Work to be completed | From the neonatal sepsis text below, list every pathogen that it says has been increasingly responsible for neonatal sepsis in developing countries.

Extracted text |
E. coli,

NICU,

Neonatal

INTRODUCTION: Neonatal sepsis is defined as a disseminated disease with positive blood culture during the first month of life and is more common in developing countries as compared to developed countries ^{1, 2}. It is one of the commonest cause of neonatal mortality in the developing world accounting for 30-50% of neonatal deaths per year ^{3, 4}.

Mortality rate in neonatal sepsis differs according to the type of organism and may vary from one country to another and within a country from one hospital or region to another ^{5, 6}. Neonatal sepsis can be classified into two relatively distinct illnesses, early onset sepsis (EOS) and late onset sepsis (LOS). EOS occurs in the first 7 days of life, while LOS occurs ≥7 days of life ¹.

Early onset neonatal sepsis occurs in the background of several predisposing factors related to labor and delivery while late onset neonatal sepsis is transmitted through hands of care providers or hospital staff.

The pathogens most often implicated in neonatal sepsis in developing countries differ from those seen in developed countries. According to Neonatal infection surveillance, Group B streptococcus (GBS) and E. coli are the dominant EOS pathogens in developed countries and coagulase negative staphylococci (CoNS) followed by GBS and Staphylococcus aureus (S. aureus) are the dominant LOS pathogens.

Whereas, in developing countries Klebsiella, E. coli, Pseudomonas, Salmonella, S. aureus, CoNS, Streptococcus pneumoniae and Streptococcus pyogenes have been increasingly responsible for neonatal sepsis ^7-14.

Among these E. coli has been reported to be one of the significant and most common nosocomial pathogen which may cause septicemia, pneumonia and meningitis in the newborn. If diagnosed early and treated aggressively with antibiotics and with good supportive care, it is possible to save most of the cases of neonatal sepsis.

But most of the antibiotics which have been used extensively as life saving are rendered useless. It may be because of the emergence of resistant strains of bacterias, or may be due to wide spread, irrational and indiscriminate use of antibiotics.

Recorded data |

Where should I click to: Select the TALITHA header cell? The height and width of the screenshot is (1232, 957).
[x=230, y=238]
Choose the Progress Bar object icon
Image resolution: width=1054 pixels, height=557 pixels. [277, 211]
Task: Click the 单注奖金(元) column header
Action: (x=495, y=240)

...

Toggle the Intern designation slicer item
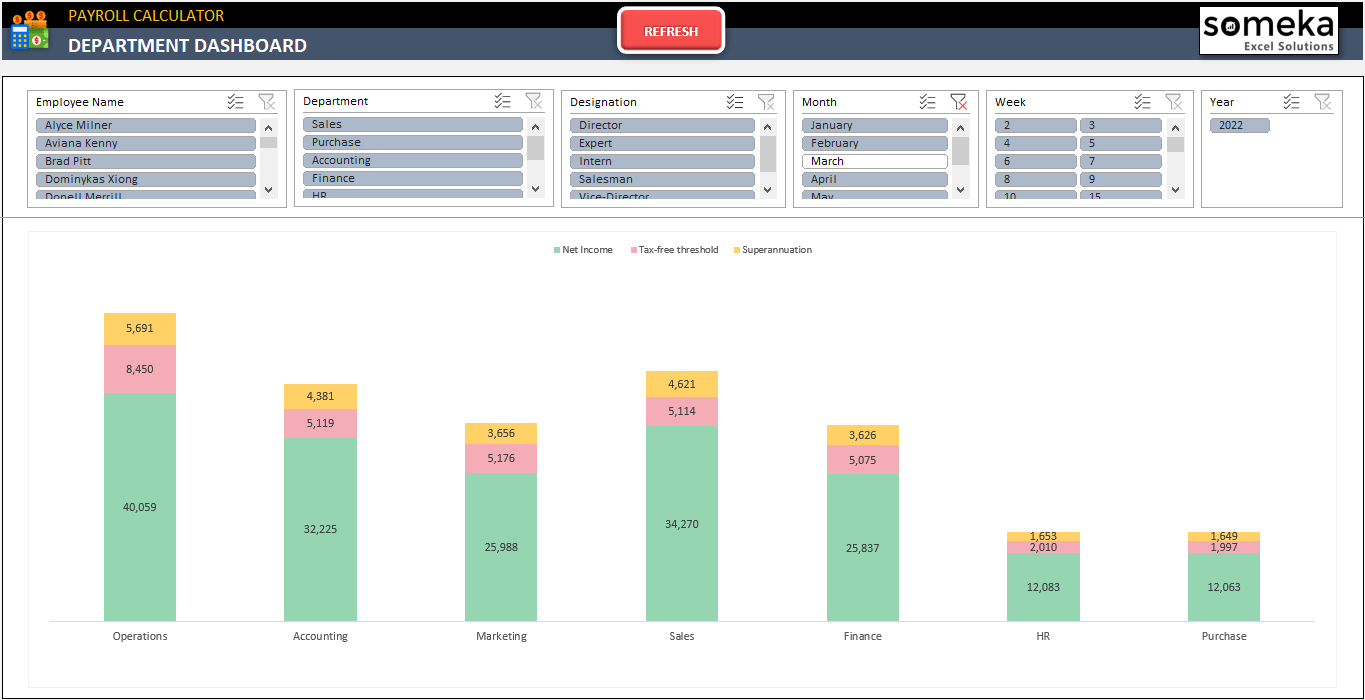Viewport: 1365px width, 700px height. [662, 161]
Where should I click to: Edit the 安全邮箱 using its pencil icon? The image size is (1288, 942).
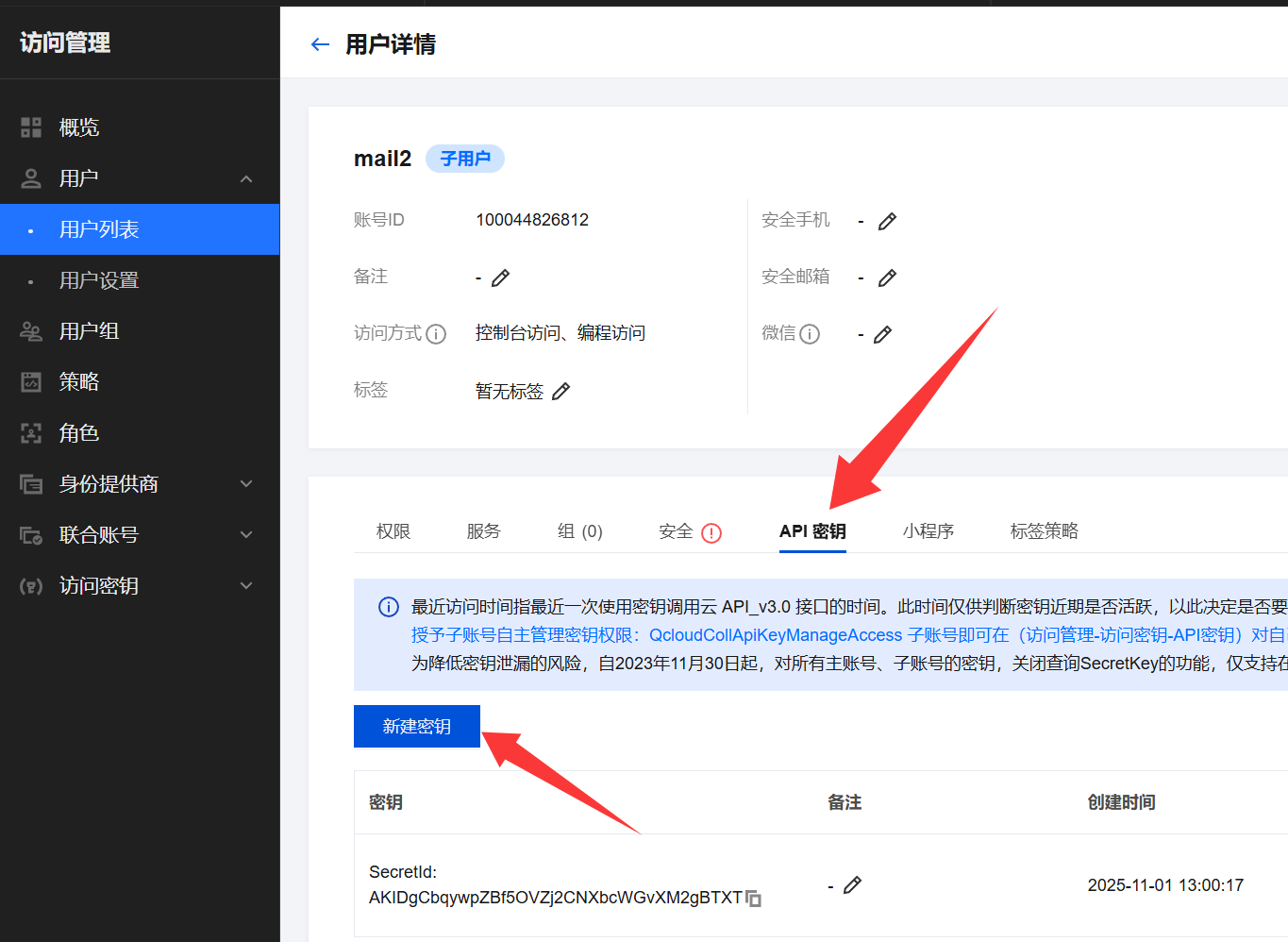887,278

Exercise response | Klebsiella, E. coli, Pseudomonas, Salmonella, S. aureus, CoNS, Streptococcus pneumoniae, Streptococcus pyogenes